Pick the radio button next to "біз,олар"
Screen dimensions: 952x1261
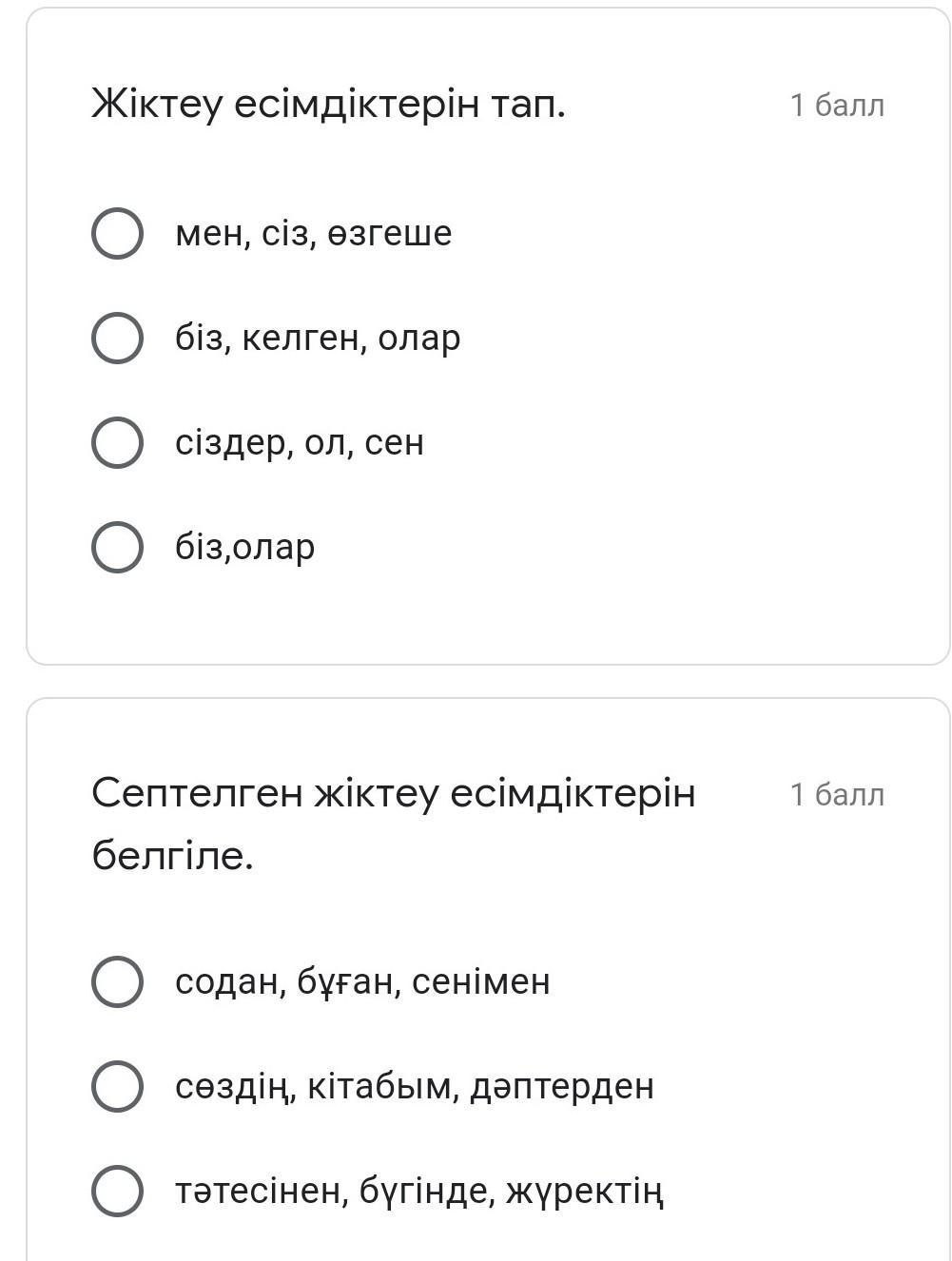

++++++++++

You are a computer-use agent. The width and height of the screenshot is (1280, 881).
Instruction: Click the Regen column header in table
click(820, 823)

++++++++++

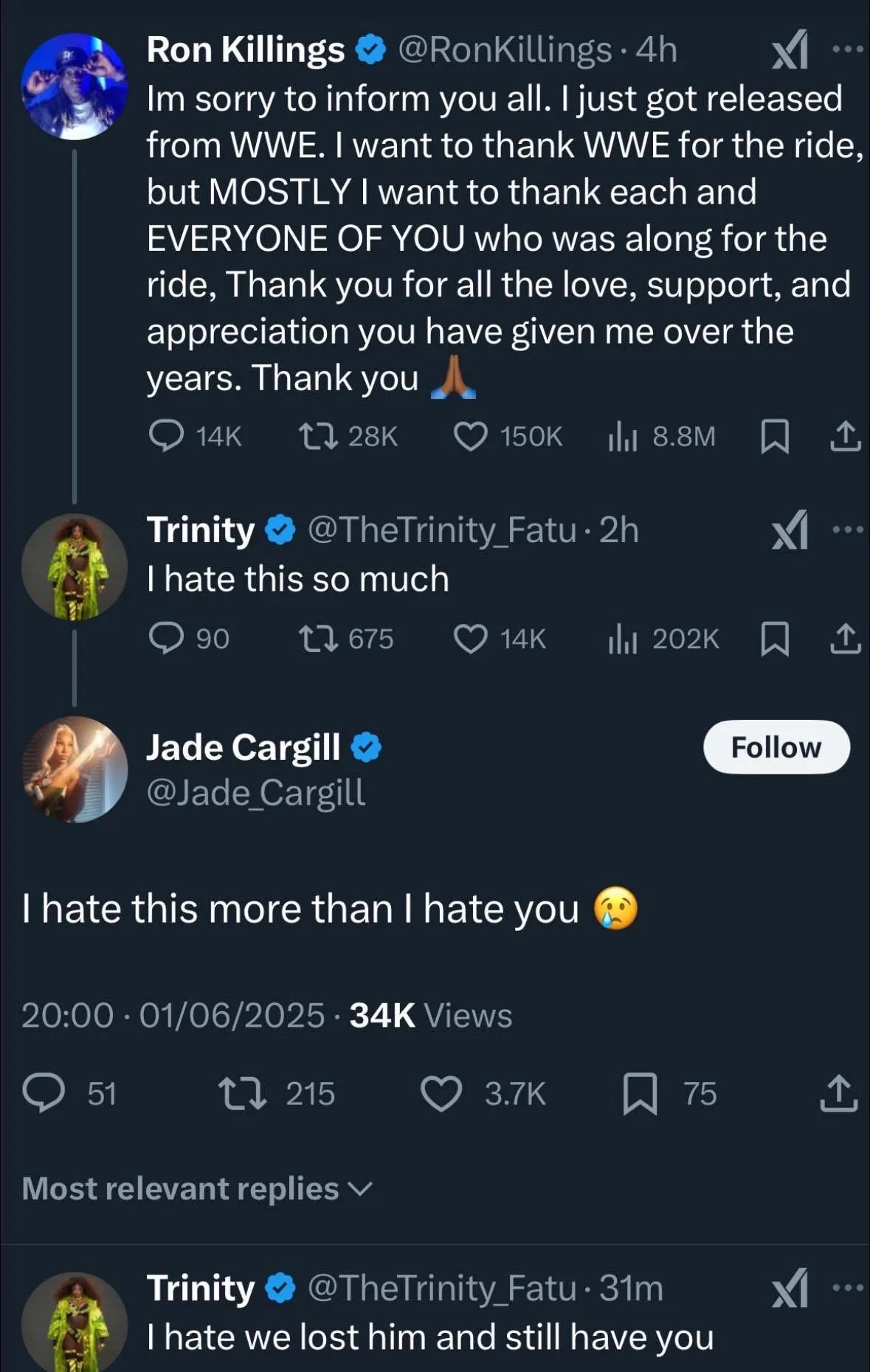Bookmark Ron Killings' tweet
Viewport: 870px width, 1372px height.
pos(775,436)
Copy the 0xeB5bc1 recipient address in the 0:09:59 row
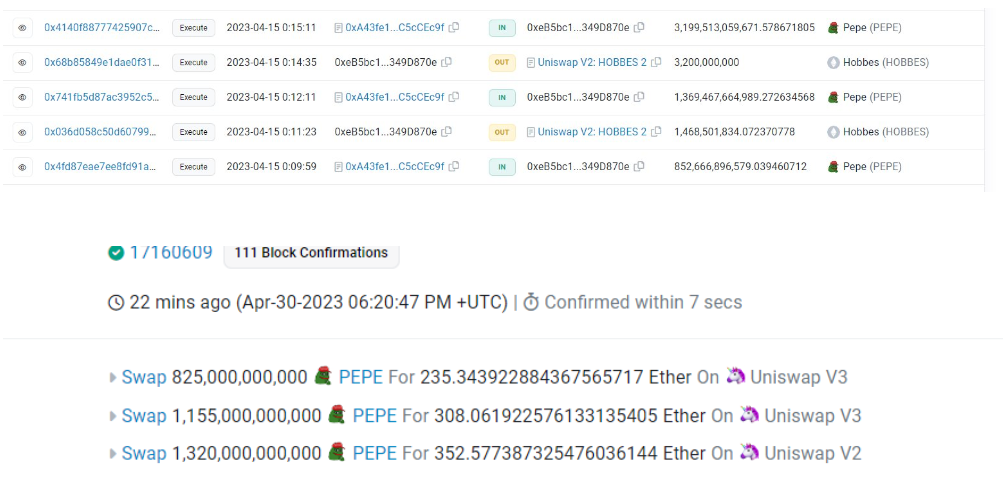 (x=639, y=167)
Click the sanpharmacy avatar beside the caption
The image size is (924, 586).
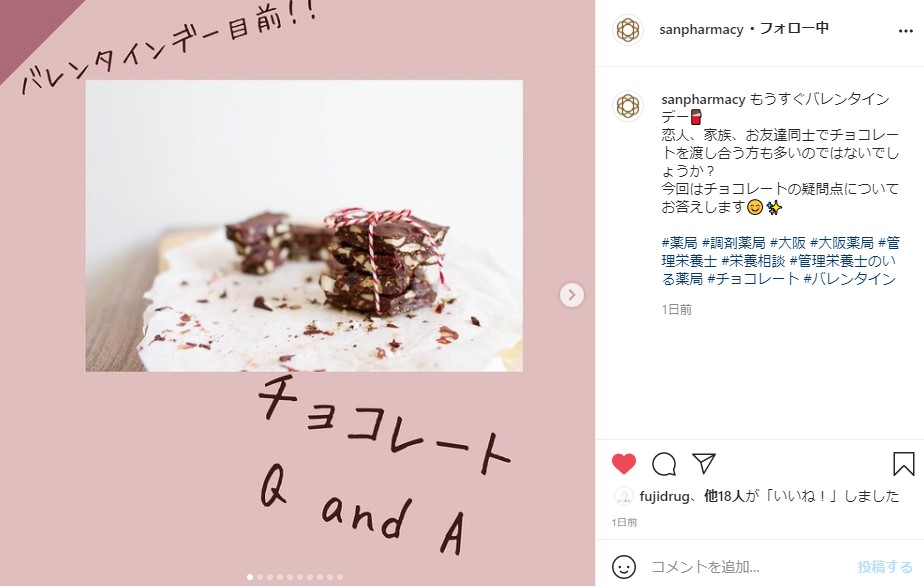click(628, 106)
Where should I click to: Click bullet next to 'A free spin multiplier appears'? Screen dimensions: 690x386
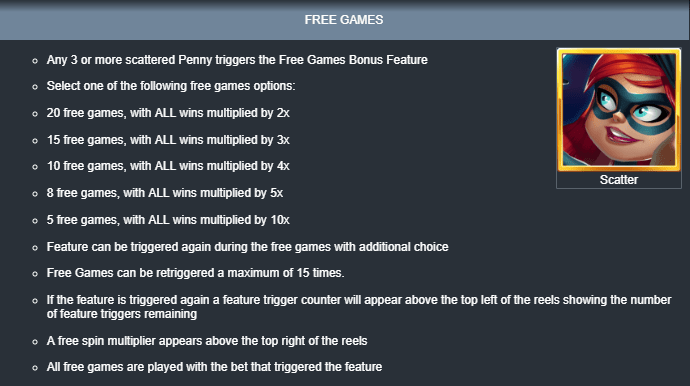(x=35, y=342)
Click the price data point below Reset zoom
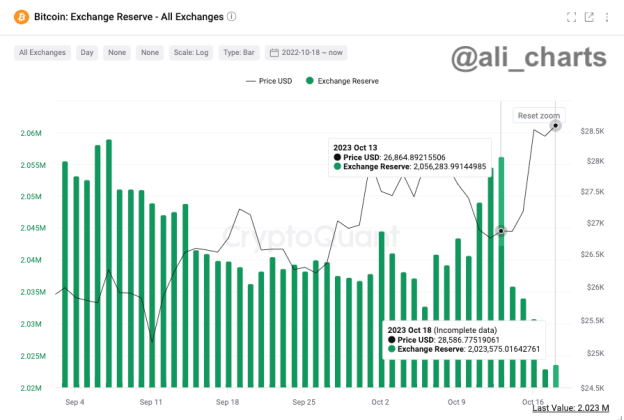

++++++++++

GOAL OF THE EXERCISE = Although pictures appear among the records above, write out exactly only the lines from the one that has "Copy the 0xeB5bc1" through the one that has "Click the price data point below Reset zoom", and leave the pictures out.

RESULT OF THIS TASK =
Copy the 0xeB5bc1 recipient address in the 0:09:59 row
 (x=639, y=167)
Click the sanpharmacy avatar beside the caption
The image size is (924, 586).
click(628, 106)
Where should I click to: Click bullet next to 'A free spin multiplier appears'? Screen dimensions: 690x386
(x=35, y=342)
Click the price data point below Reset zoom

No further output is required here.